> **PROBLEM TO SOLVE**:
Update the listing lines from the one holding "The image size is (1568, 513)." through the one holding "Click yellow OK", inclusive, replacing "Sensor" with "Device" and leaving everything else unchanged. Return only those lines.

> **ENTRIES SHOWN**:
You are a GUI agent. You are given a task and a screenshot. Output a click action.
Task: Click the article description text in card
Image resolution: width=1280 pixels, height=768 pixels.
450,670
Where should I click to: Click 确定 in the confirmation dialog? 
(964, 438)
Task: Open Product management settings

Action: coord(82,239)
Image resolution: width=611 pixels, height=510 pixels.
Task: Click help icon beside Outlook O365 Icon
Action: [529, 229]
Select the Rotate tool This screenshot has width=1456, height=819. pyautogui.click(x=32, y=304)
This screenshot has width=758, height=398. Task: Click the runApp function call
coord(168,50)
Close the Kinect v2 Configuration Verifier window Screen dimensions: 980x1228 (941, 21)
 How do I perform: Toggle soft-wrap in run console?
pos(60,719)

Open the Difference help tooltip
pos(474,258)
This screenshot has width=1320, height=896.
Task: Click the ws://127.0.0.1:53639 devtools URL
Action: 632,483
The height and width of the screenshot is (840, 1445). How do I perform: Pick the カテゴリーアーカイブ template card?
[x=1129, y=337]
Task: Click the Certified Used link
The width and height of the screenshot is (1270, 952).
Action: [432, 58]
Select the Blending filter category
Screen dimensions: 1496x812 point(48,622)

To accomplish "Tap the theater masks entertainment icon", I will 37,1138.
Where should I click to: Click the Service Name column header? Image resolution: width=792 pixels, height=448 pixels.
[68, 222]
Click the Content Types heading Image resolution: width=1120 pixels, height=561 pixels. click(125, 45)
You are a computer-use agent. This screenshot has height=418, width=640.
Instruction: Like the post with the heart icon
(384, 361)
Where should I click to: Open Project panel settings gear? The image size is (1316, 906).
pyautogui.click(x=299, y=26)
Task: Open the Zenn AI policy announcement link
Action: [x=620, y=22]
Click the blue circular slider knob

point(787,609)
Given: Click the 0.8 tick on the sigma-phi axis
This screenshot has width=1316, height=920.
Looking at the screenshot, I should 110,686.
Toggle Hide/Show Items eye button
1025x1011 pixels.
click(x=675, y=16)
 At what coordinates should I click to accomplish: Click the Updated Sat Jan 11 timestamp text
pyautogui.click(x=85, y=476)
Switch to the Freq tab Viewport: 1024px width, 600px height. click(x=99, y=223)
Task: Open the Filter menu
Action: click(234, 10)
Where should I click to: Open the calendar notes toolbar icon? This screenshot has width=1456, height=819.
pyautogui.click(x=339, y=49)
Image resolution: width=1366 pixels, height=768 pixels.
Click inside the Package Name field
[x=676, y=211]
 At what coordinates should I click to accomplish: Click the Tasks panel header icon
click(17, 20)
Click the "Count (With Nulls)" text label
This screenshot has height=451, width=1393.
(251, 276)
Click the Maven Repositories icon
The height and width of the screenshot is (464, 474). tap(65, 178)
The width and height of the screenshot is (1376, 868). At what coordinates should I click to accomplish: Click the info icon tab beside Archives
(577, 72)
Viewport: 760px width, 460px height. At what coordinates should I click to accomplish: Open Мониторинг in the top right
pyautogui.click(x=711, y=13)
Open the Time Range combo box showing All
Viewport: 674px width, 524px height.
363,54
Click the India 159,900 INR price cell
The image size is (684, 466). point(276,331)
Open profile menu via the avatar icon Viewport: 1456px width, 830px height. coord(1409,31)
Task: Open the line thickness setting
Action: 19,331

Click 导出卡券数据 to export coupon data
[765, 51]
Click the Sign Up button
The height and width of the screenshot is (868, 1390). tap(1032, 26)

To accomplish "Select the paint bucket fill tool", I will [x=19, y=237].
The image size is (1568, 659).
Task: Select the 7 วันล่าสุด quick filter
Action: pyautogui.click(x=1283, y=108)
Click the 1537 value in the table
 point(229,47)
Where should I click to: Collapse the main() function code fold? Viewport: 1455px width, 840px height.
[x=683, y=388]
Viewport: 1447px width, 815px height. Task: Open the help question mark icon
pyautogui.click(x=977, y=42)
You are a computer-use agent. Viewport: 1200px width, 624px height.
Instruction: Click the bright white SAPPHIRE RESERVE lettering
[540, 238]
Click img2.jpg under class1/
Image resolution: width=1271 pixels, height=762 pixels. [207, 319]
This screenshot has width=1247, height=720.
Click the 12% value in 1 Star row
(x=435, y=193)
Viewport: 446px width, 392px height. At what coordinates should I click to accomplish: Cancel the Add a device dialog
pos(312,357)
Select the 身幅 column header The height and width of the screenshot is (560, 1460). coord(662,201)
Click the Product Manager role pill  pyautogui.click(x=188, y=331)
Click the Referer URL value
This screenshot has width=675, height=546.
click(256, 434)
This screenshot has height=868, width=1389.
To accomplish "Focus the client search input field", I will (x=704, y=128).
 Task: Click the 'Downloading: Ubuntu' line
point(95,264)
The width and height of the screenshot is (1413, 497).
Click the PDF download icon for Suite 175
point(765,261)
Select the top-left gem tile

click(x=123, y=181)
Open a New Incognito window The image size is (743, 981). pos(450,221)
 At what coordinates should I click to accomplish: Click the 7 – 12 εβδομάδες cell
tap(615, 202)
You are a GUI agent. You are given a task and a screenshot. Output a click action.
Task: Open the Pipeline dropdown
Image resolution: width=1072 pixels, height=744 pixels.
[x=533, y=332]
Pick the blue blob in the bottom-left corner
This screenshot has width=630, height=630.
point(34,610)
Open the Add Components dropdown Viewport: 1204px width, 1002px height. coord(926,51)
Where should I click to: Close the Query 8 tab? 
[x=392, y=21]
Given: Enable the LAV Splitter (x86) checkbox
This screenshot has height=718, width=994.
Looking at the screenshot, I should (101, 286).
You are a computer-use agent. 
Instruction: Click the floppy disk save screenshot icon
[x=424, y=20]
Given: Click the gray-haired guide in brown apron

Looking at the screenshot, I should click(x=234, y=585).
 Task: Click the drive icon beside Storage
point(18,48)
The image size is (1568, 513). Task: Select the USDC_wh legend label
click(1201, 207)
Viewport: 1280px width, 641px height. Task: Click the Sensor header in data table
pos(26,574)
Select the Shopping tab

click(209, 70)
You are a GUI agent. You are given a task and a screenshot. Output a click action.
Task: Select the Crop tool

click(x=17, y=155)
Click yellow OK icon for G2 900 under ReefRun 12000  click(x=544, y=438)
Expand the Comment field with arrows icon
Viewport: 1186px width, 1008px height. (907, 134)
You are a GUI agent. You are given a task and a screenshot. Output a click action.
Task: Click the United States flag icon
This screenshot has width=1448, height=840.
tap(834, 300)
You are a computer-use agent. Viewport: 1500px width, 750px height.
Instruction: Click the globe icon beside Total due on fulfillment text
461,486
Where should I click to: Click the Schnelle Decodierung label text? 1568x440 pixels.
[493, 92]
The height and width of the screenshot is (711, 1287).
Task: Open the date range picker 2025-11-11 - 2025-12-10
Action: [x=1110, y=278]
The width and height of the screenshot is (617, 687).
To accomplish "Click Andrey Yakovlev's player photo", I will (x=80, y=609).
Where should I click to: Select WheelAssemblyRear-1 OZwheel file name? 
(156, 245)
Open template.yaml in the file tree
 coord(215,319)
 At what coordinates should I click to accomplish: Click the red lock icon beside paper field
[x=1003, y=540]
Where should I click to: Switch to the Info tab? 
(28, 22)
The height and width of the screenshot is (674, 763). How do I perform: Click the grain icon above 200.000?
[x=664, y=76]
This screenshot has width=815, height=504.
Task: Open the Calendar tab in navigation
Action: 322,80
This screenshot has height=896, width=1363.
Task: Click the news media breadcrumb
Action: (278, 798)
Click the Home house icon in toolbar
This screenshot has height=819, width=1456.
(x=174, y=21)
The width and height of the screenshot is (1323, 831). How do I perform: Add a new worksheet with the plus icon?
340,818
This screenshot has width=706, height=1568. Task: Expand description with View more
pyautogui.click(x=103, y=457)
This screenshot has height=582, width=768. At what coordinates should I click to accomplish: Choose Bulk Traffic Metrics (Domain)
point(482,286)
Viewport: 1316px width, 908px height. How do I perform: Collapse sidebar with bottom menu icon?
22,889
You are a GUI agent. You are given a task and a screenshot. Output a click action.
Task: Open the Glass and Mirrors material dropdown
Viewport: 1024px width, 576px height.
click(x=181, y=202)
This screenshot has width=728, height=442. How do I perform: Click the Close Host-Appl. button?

> **EXERCISE RESPONSE**:
The image size is (1568, 513). Task: Select the USDC_wh legend label
click(1201, 207)
Viewport: 1280px width, 641px height. Task: Click the Device header in data table
pos(26,574)
Select the Shopping tab

click(209, 70)
You are a GUI agent. You are given a task and a screenshot. Output a click action.
Task: Select the Crop tool

click(x=17, y=155)
Click yellow OK icon for G2 900 under ReefRun 12000  click(x=544, y=438)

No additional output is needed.